Чего натворил этот старичок, находящий себе поэзию в наборе телеграмм и говорящий, словно о человеке, о "покойном журнале"?
В переплетной при типографии мы встречаем интересную личность - в некотором роде недавнюю "знаменитость".
Петербургский "убийца в Апраксином переулке". Преступление, обратившее на себя внимание своим спокойствием, жестокостью, зверством. Молодой парнишка, он убил с целью грабежа трех женщин. Присужден к двадцати годам каторги. Вот странные глаза. Совершенно желтого, золотистого цвета. Такие глаза бывают только у кошек. Он смотрит на вас прямо, открыто, зорко, и, если можно так выразиться, никакой души не чувствуется в этих глазах. Ни злой ни доброй, - так, совсем никакой. Такой взгляд встречается у особенно зверских, холодных и спокойных убийц с целью грабежа. Они, обыкновенно, очень благообразны, даже симпатичны. На лице у них вы напрасно стали бы искать какой-нибудь "печати Каина", каких-нибудь "зверских" черт. Только в глазах нет тихого мерцания души. Только во взгляде вы читаете, что чего-то человеческого не хватает этому существу. И вы ясно представляете себе, как он убивал. Он смотрел, вероятно, на свою жертву тем же спокойным взглядом. Холодным, пристальным взглядом очковой змеи. И от этого взгляда холодно, вероятно, делалось на душе у жертвы. Ни злобы, ни ненависти, ни бешенства не было в этом взгляде. Он смотрел с любопытством на льющуюся кровь, на предсмертные судороги жертвы. С любопытством кошки, раздавившей лапой таракана. И только. Чувство жалости, чувство сострадания атрофировано у этих людей, - читается в их взгляде. Они лишены от рождения чувства жалости, как бывают люди, лишенные от рождения чувства зрения.
Бойкий, расторопный мальчишка смотрит своими кошачьими глазами и спокойно рассказывает, как убивал.
- Как же это так?
- С куражу.
- Пьян был?
- Никак нет. А так вся жизнь тогда в кураже была. Лакеем служил, половым. Постоянный кураж кругом. С куражу и подумал: "Пойтить, убить, денег добуду".
- Ну, а теперь?
- К ремеслу приучаюсь.
И он с любовью, - с любовью, в которой есть что-то сантиментальное, показывает переплет, который только что сделал.
Переплет, любовно сделанный теми же руками, которые так спокойно убивали людей.
- Отличный переплет, братец, у тебя вышел.
По его лицу расплывается широчайшая улыбка удовольствия.
Удивительно странное впечатление производит этот мальчик, из зверя-убийцы превращающийся в подмастерье, которого тешит его дело. Словно зарезал троих и сел в игрушки играть.
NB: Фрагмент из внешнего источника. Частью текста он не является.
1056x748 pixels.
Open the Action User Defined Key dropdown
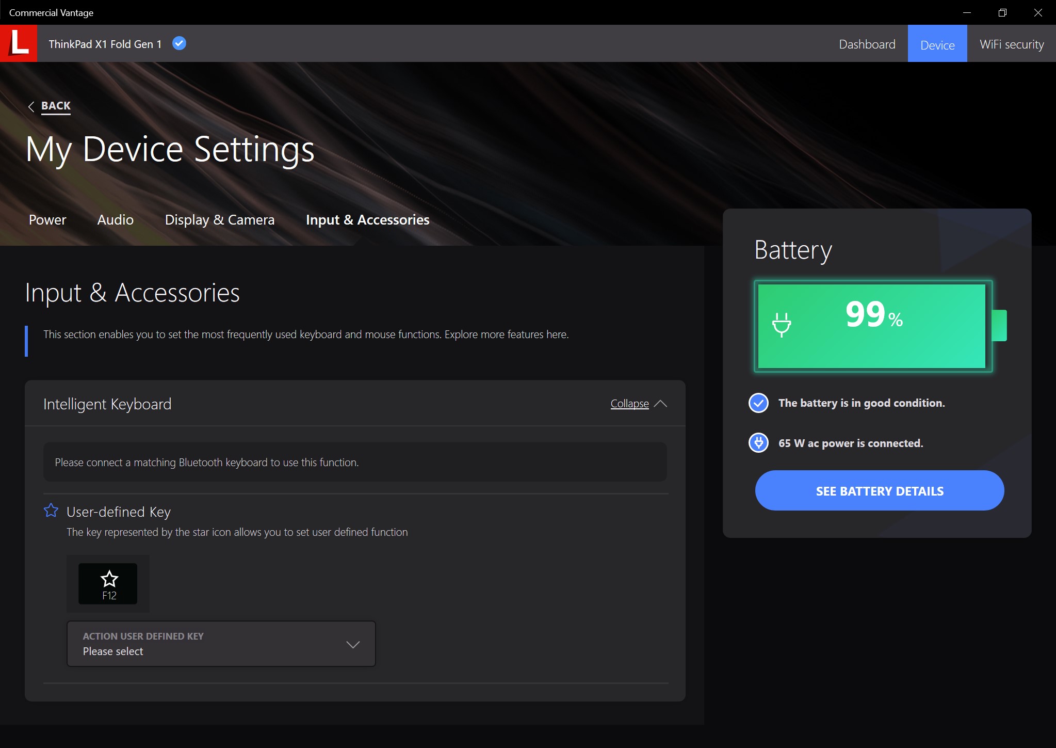coord(221,644)
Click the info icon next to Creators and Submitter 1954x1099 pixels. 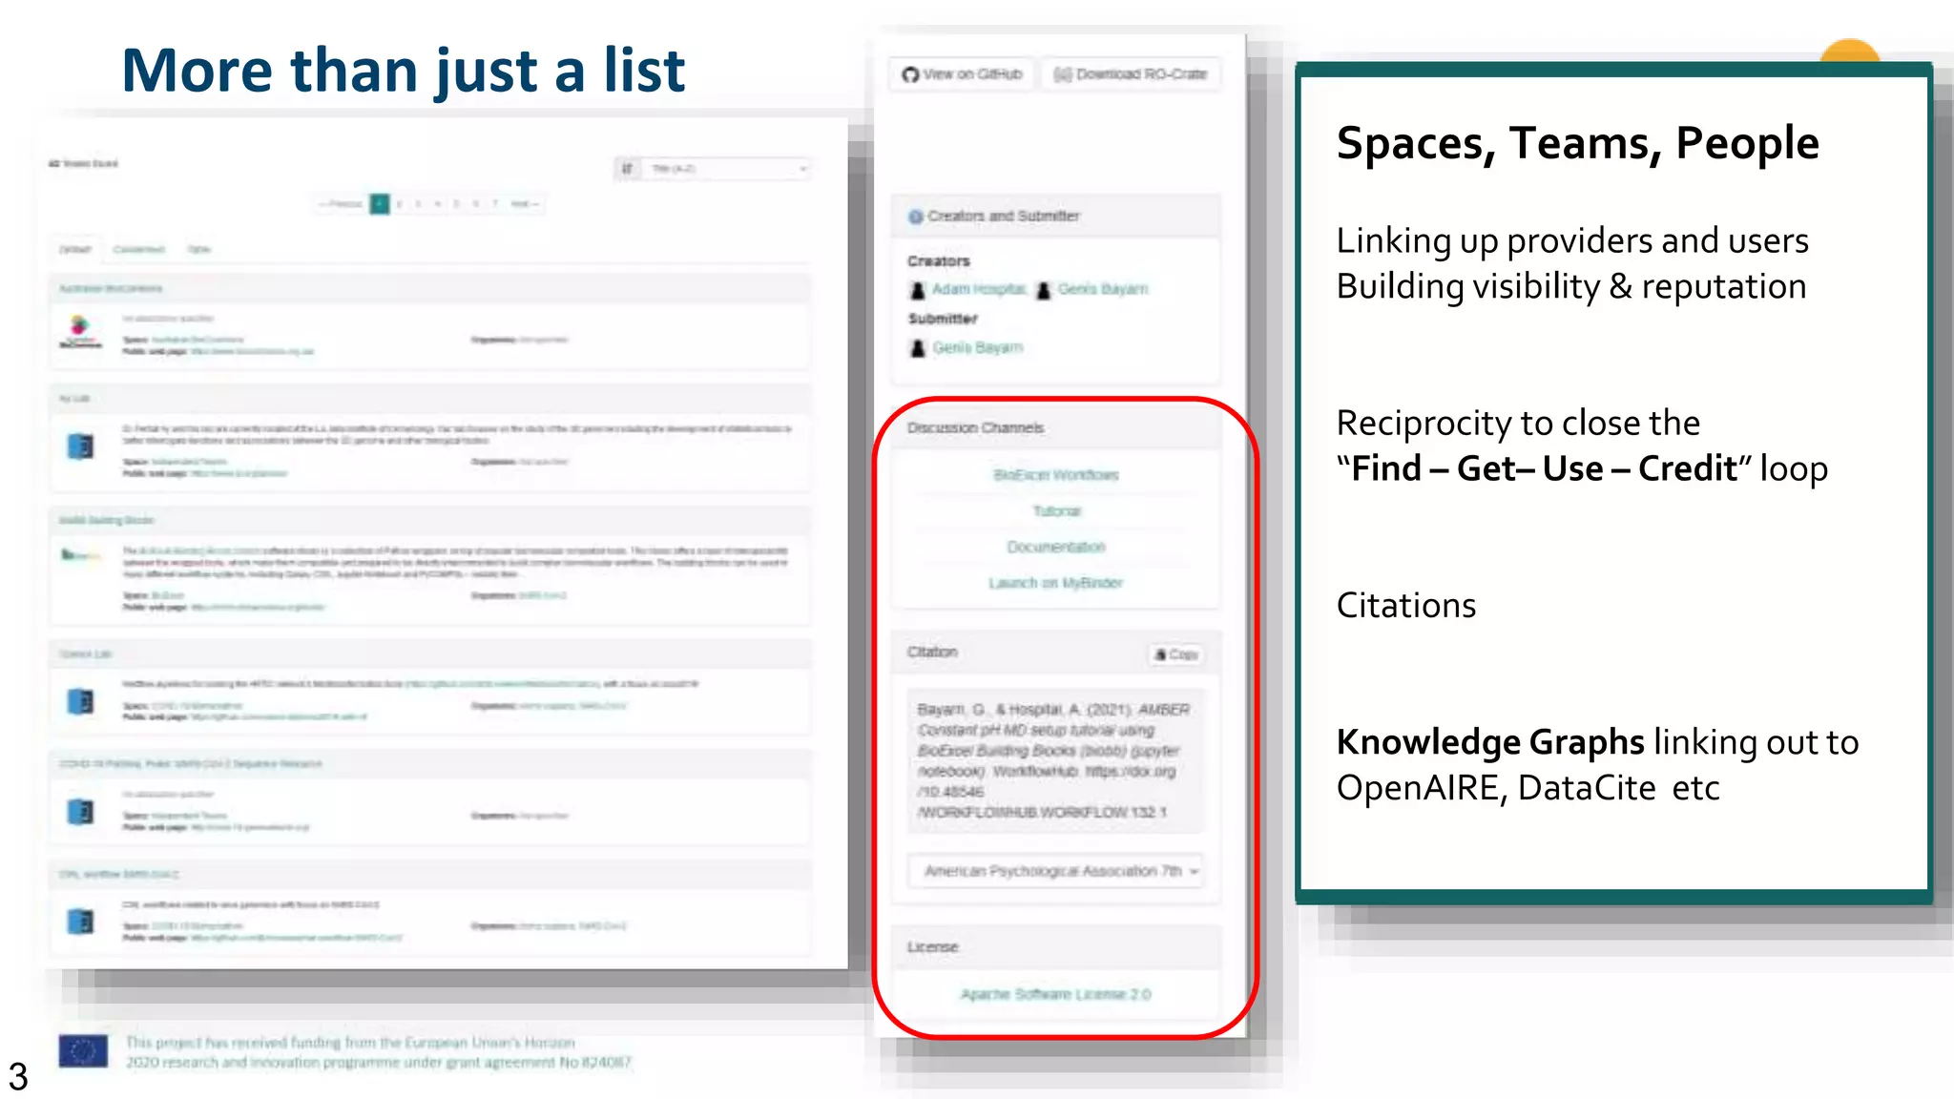tap(915, 217)

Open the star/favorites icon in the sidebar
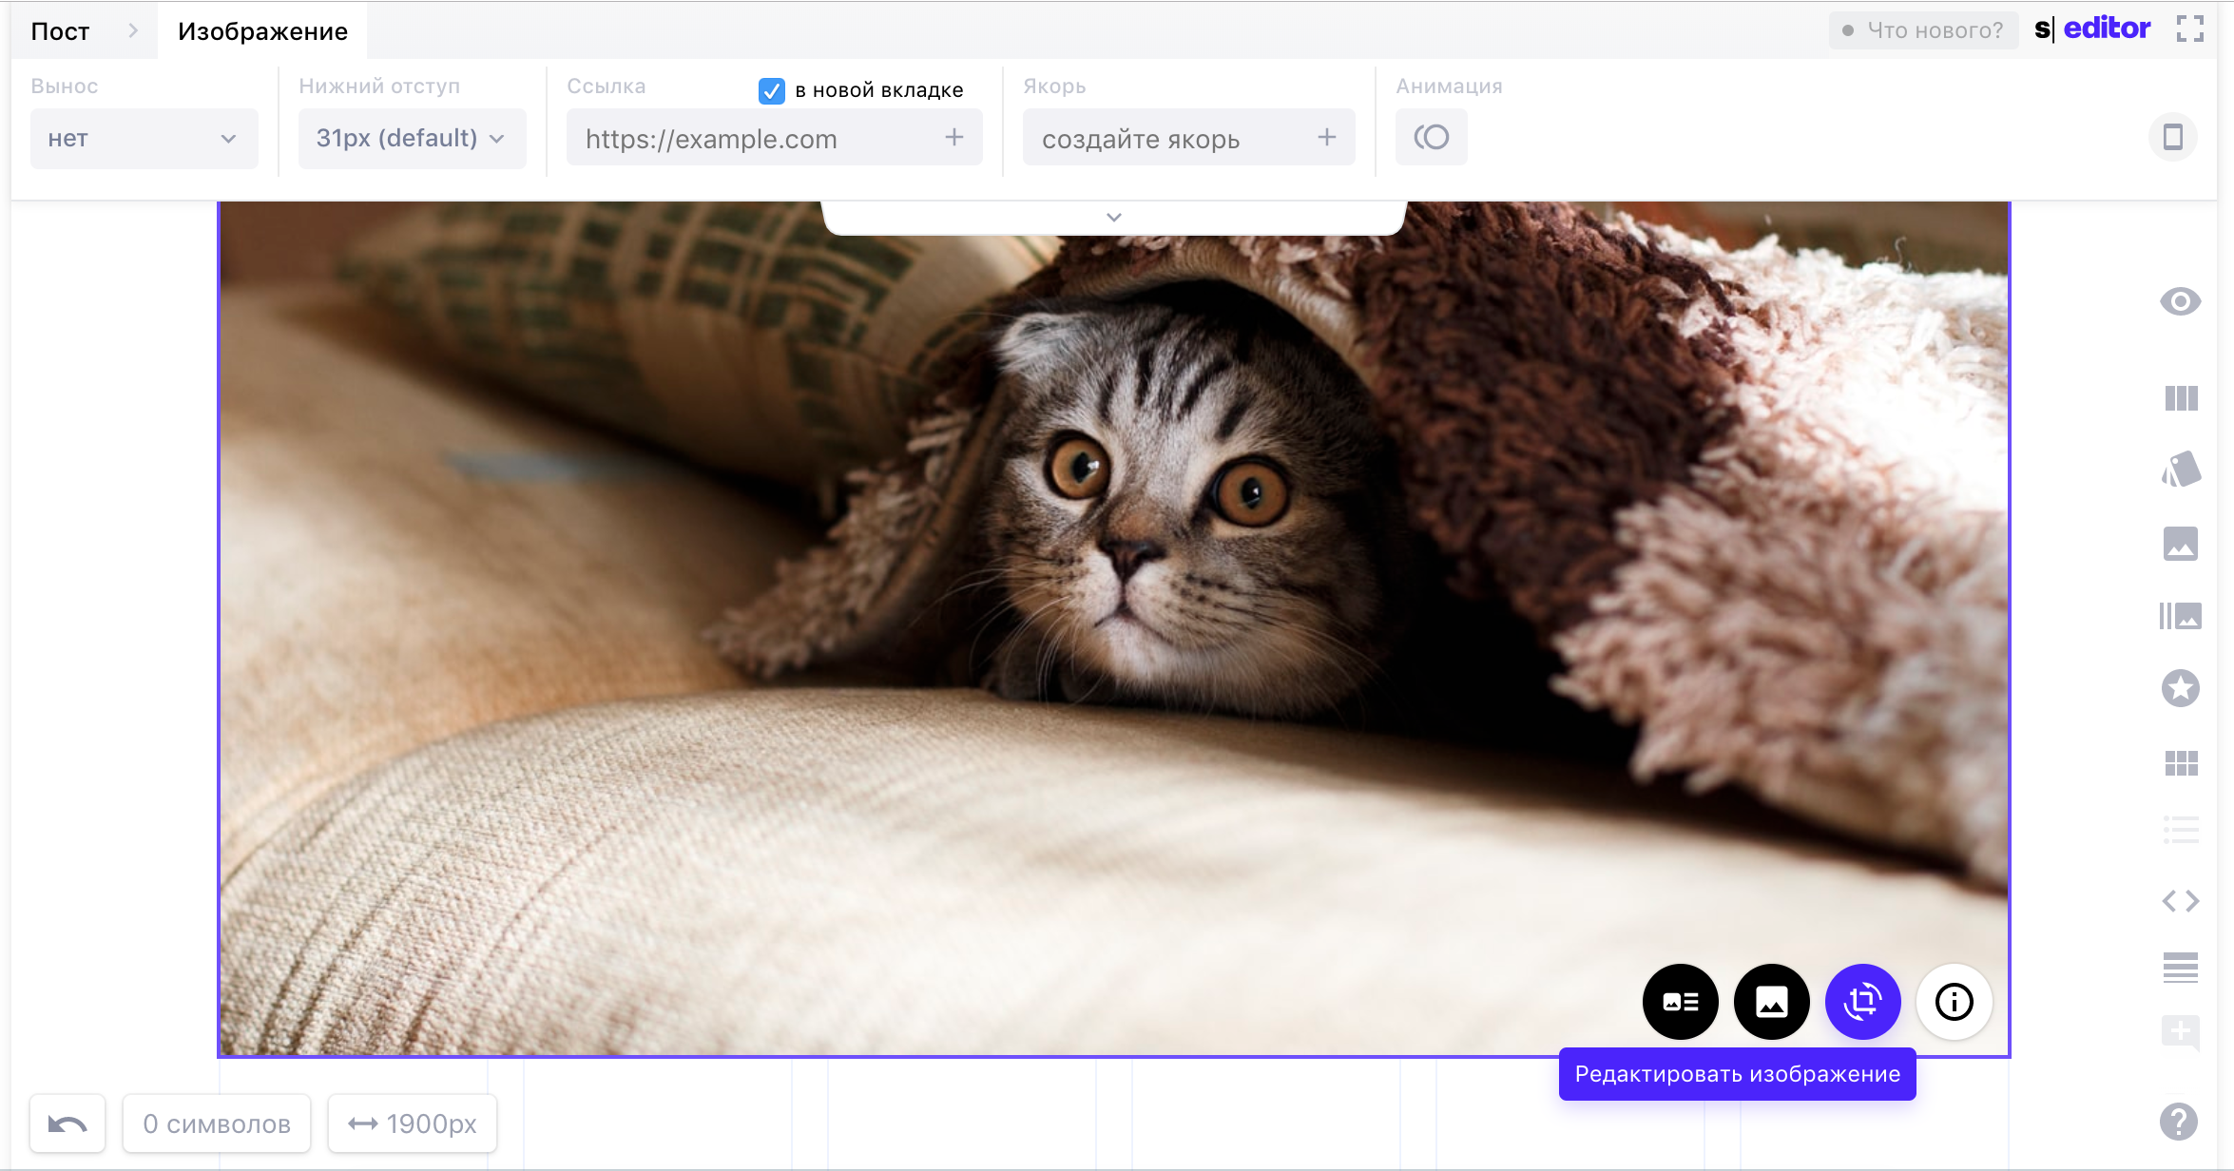pyautogui.click(x=2181, y=688)
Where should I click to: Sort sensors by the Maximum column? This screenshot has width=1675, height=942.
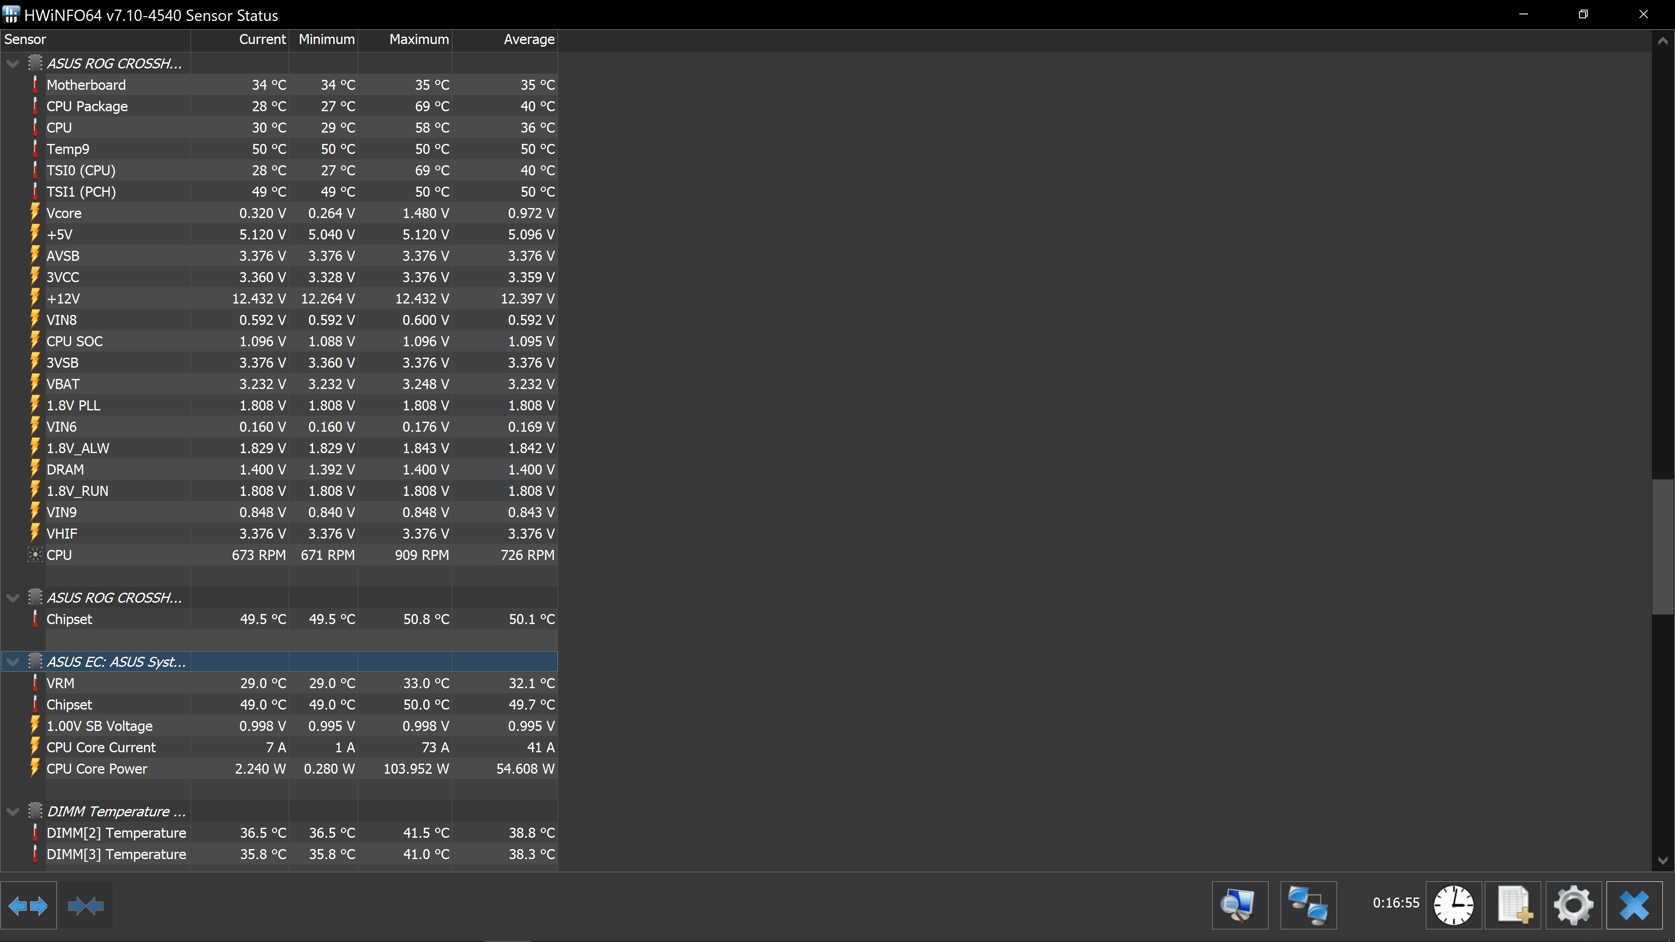pos(419,39)
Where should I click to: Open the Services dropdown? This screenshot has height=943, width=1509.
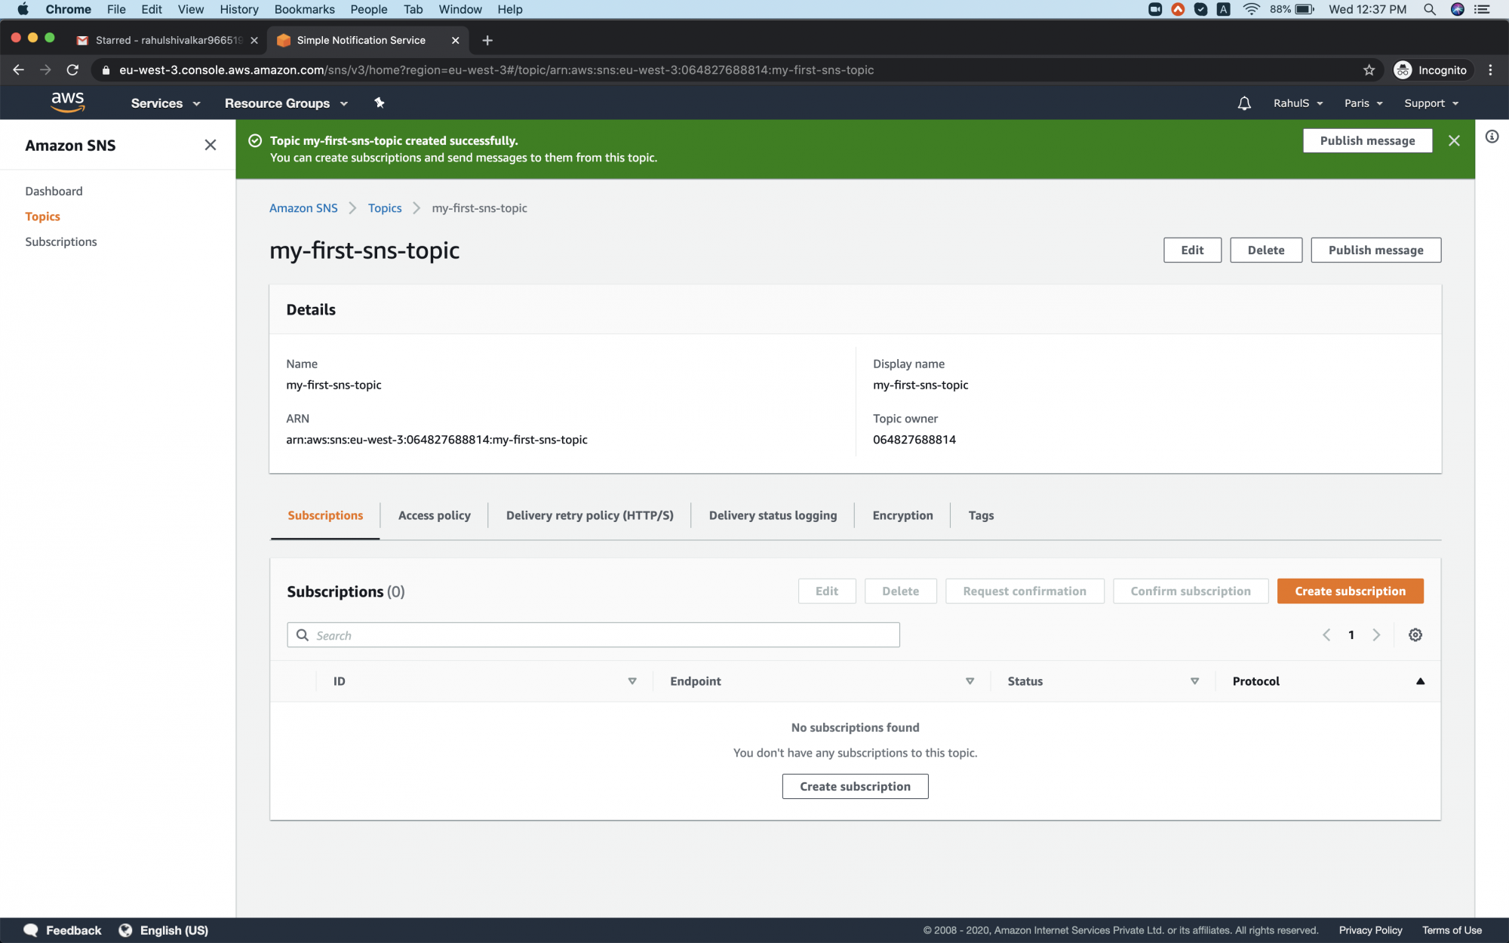(164, 103)
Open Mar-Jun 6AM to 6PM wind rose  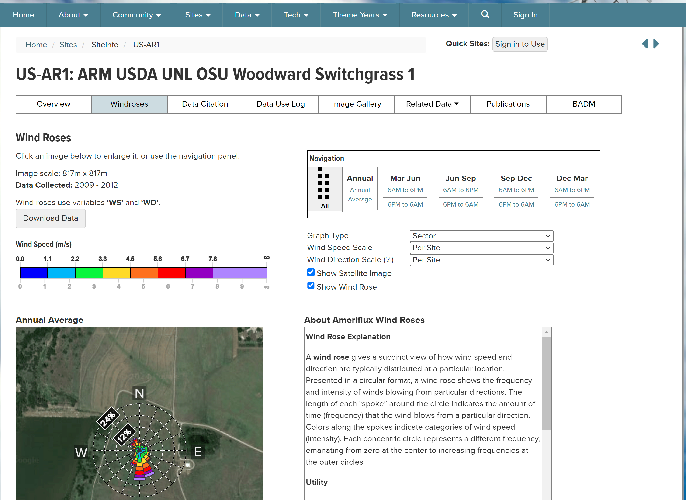tap(405, 190)
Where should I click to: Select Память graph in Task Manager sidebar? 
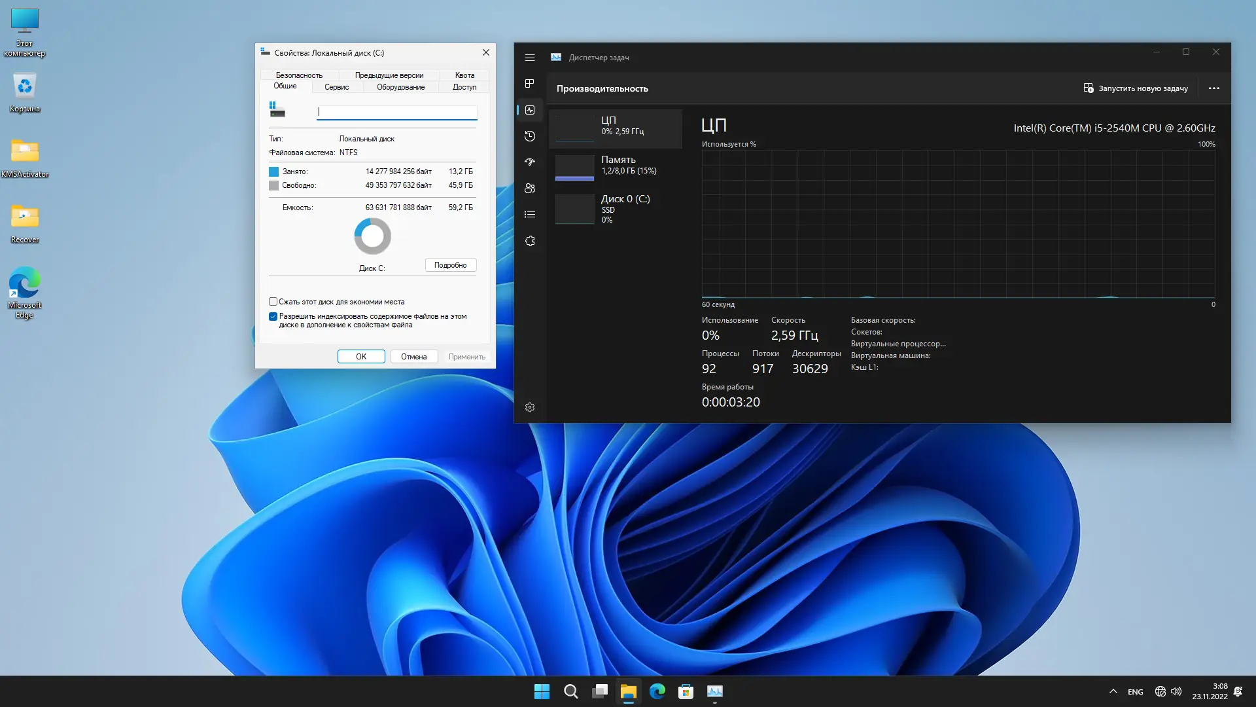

Приговаривается к каторжным работам
Выражаясь по-сахалински, в "пятом" (1895) году на Сахалин было сослано две тысячи двести двенадцать человек, в "шестом" - две тысячи семьсот двадцать пять.
Замечательное дело: мы ежегодно приговариваем к каторжным работам от двух до трех тысяч, решительно не зная, что же такое эта самая каторга?
Что значат эти приговоры "без срока", на двадцать, на пятнадцать, на десять лет, на четыре, на два года?
А потому, прежде чем ввести вас во внутренний быт каторги, познакомить с ее оригинальным делением на касты, ее обычаями, нравами, взглядами на религию, закон, преступление и наказание, - я должен познакомить вас с тем, что такое эта самая "каторга", какому наказанию подвергаются люди, ссылаемые на Сахалин.
Как мы уже видели, все каторжники делятся на два разряда: разряд испытуемых и разряд исправляющихся.
В разряд испытуемых попадают люди, приговоренные не меньше, как на пятнадцать лет каторги.